A ‘show to disinform the international community’

However, Moammar al-Iryani, Yemen’s information minister, lambasted the Houthi pullout as a "show" meant to "disinform the international community". "What happened today is a flagrant show, a group of (Houthi) militiamen left (the city) and they were replaced by others wearing coast guard police uniforms," he told Reuters.

Yemen’s Information Minister Moammar al-Eryani criticised the Houthi offer to redeploy on Twitter, calling it “misleading” and unacceptable if it did not allow for “joint monitoring and verification” as stipulated by the December pact.

The Sunni Muslim coalition led by Saudi Arabia and the United Arab Emirates say the Houthis use the ports to smuggle weapons.
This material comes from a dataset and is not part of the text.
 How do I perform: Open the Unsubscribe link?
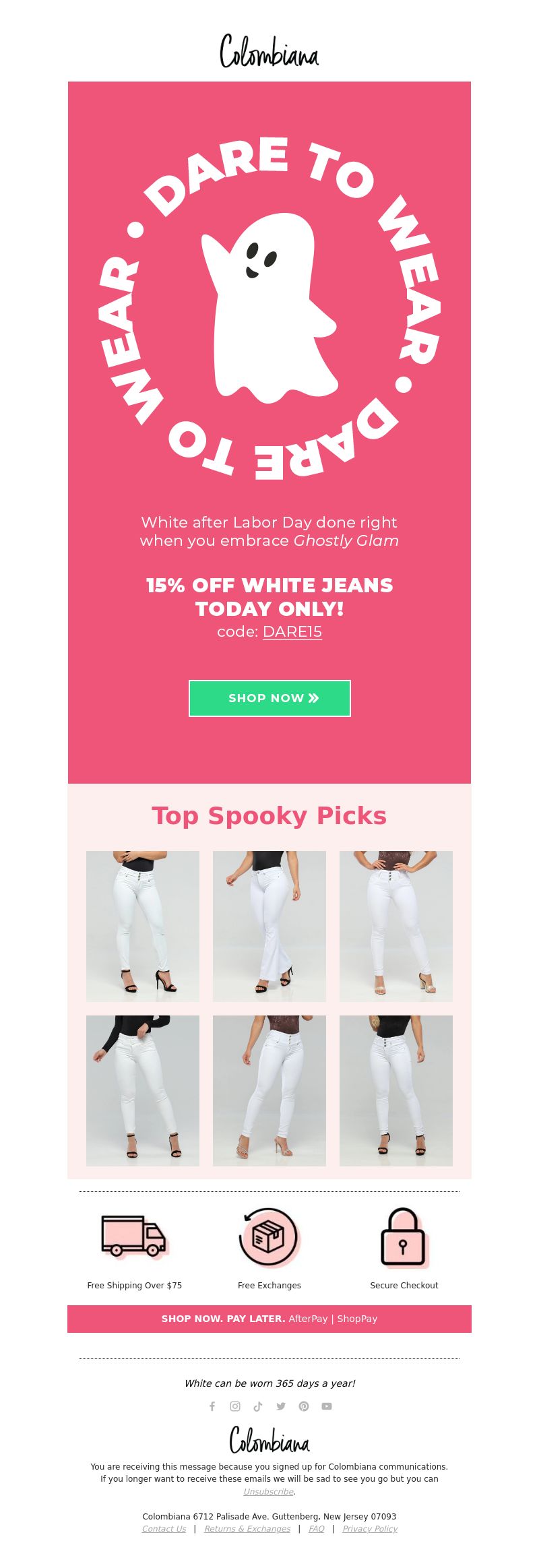pos(269,1491)
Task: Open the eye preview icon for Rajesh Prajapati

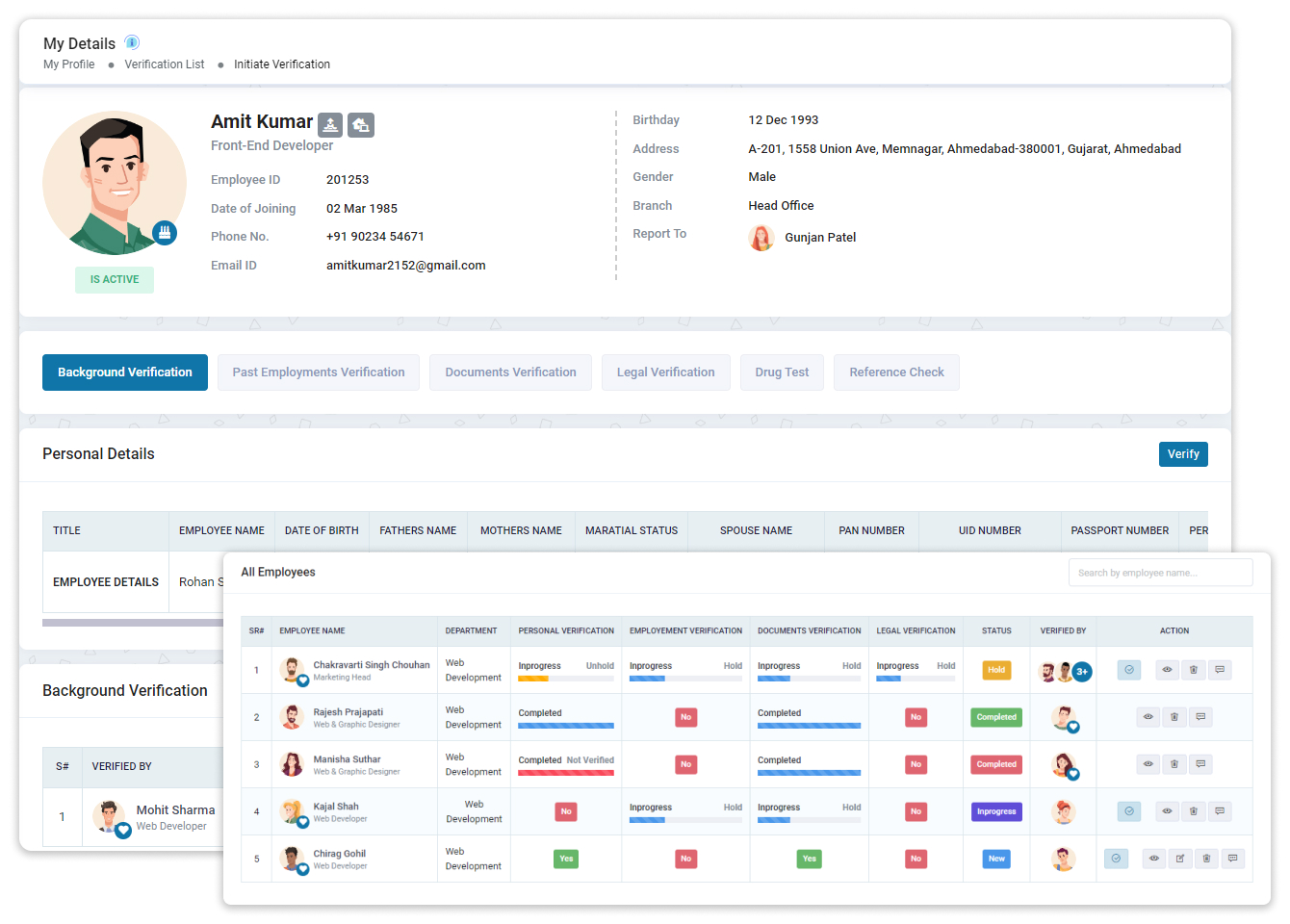Action: click(1148, 717)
The Iran-aligned Houthis say the government would try to choke them off if it gained control.

Yemeni government representative Dweid said his side would hold the United Nations responsible for implementing the December pact “as agreed in terms of verification, monitoring, and the removal of mines, obstacles and military installations”.

Western states, some of which supply arms and intelligence to the coalition, are pressing for an end to the conflict, seen in the region as a proxy war between Saudi Arabia and Iran.

Last month UN special envoy Martin Griffiths told Reuters the Saudi-backed government and the Houthi group had formally agreed a first phase of troop redeployments, while discussions were still under way for the second phase.

Humanitarian officials have long pleaded with Yemen’s warring sides to spare Hodeida, a lifeline for the crippled economy, dependent on the World Food Programme’s biggest aid operation to feed more than 10 million people.